Measured on a stabilised harness (the median over independent rounds with a 95%
bootstrap confidence interval), our xxh3-backed default leads Apache DataSketches
across the board. On real TPC-H string columns we beat hand-tuned Apache C++ on
every one of the five shared sketches, and beat the Apache Rust crate on all five
by wider margins. Accuracy stays at parity: HLL, Theta and CPC match Apache
DataSketches within the run-to-run noise band by multi-trial RMSE, all at or below
the `1/sqrt(k)` floor.

Speedup over Apache on a real TPC-H column (the `c_address` field of a `customer`
table, about 150k distinct strings, generated with
[tpchgen-rs](https://github.com/clflushopt/tpchgen-rs)), where every bar clears
the parity line:

![Speedup vs Apache, real TPC-H strings](assets/benchmarks/speedup_vs_apache_tpch.png)

The same lead in absolute time on that TPC-H column: a single HLL update takes
roughly 7.7 ns with this library against 16.7 ns for Apache C++ (lower is better).

![Latency per operation, real TPC-H strings](assets/benchmarks/latency_tpch.png)

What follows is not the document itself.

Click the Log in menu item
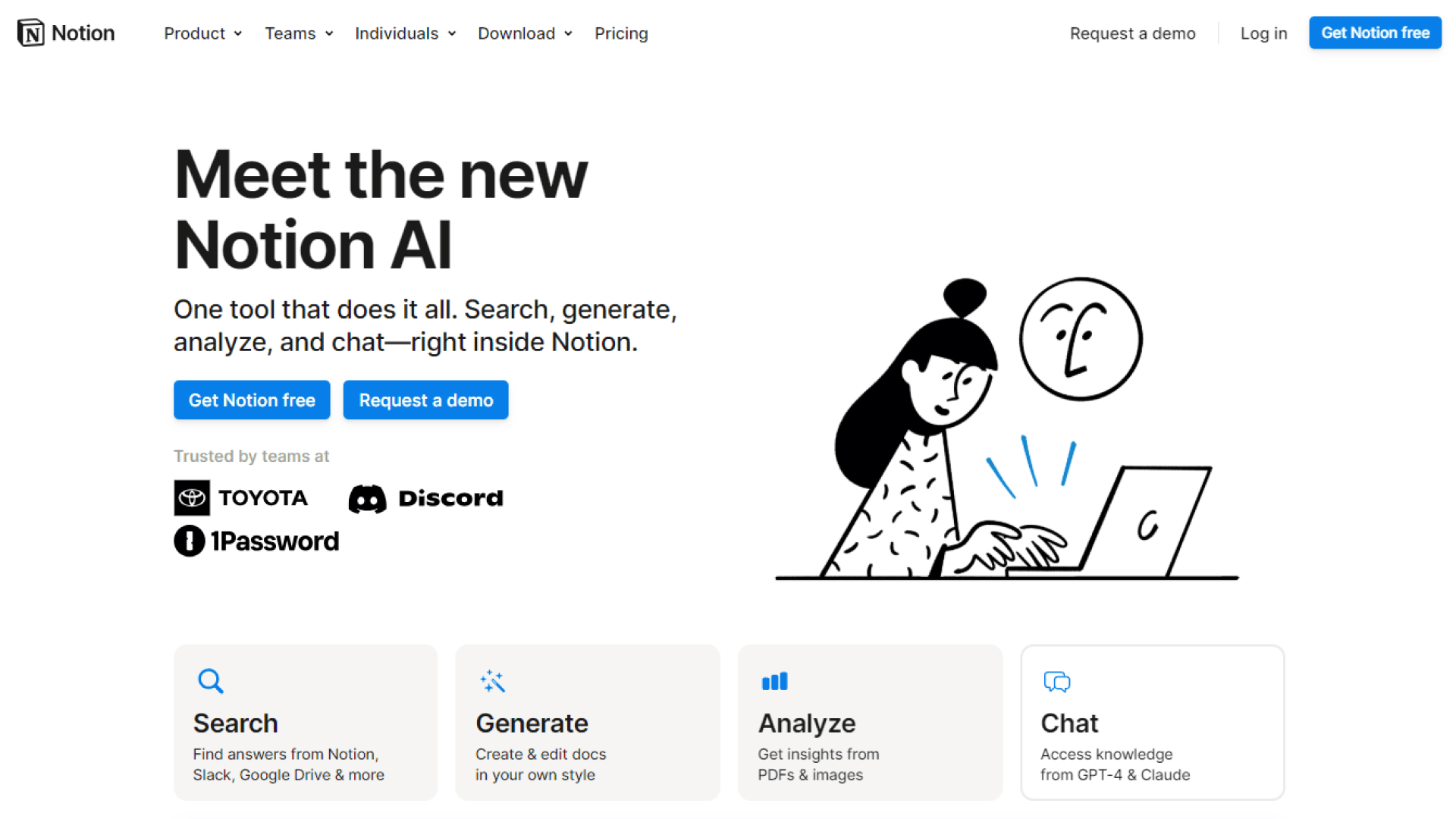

**What we benchmark against.** The references are the official Apache
implementations built and run locally: `apache/datasketches-cpp` at master
`3.2.0-858-g0bab259` (2026-06-19), built with cmake/g++ at C++11, and the
official Apache Rust `datasketches` crate. Each runner emits one shared CSV
schema over identical datasets, and the C++ runner has a startup self-check that
aborts if its measurement scaffolding is miscompiled. Throughput is the median
over independent rounds with a 95% bootstrap confidence interval; accuracy is
multi-trial RMSE.

See [docs/benchmarks.md](docs/benchmarks.md) for the full methodology, the reproduction steps, and the throughput, memory and accuracy plots.

## Documentation

- [Background: probabilistic data structures](docs/background.md)
- [Usage guide](docs/usage.md)
- [Design and architecture](docs/design.md)
- [Benchmarks](docs/benchmarks.md)
- [Algorithm deep dive](docs/algorithms.md)
- [Comparison and prior art](docs/comparison.md)

## Roadmap

Planned but not yet implemented:

- **Similarity estimation**: MinHash, SimHash, an LSH framework.
- **Performance**: SIMD-accelerated register updates (the implementation is currently pure scalar Rust).
- **Integration**: Polars custom expressions and DataFrame operations.

Current priorities: MinHash first (fills the similarity gap), then Polars expressions, then batch operations for the Python bindings.

## License

This project is licensed under the MIT License (see `pyproject.toml`).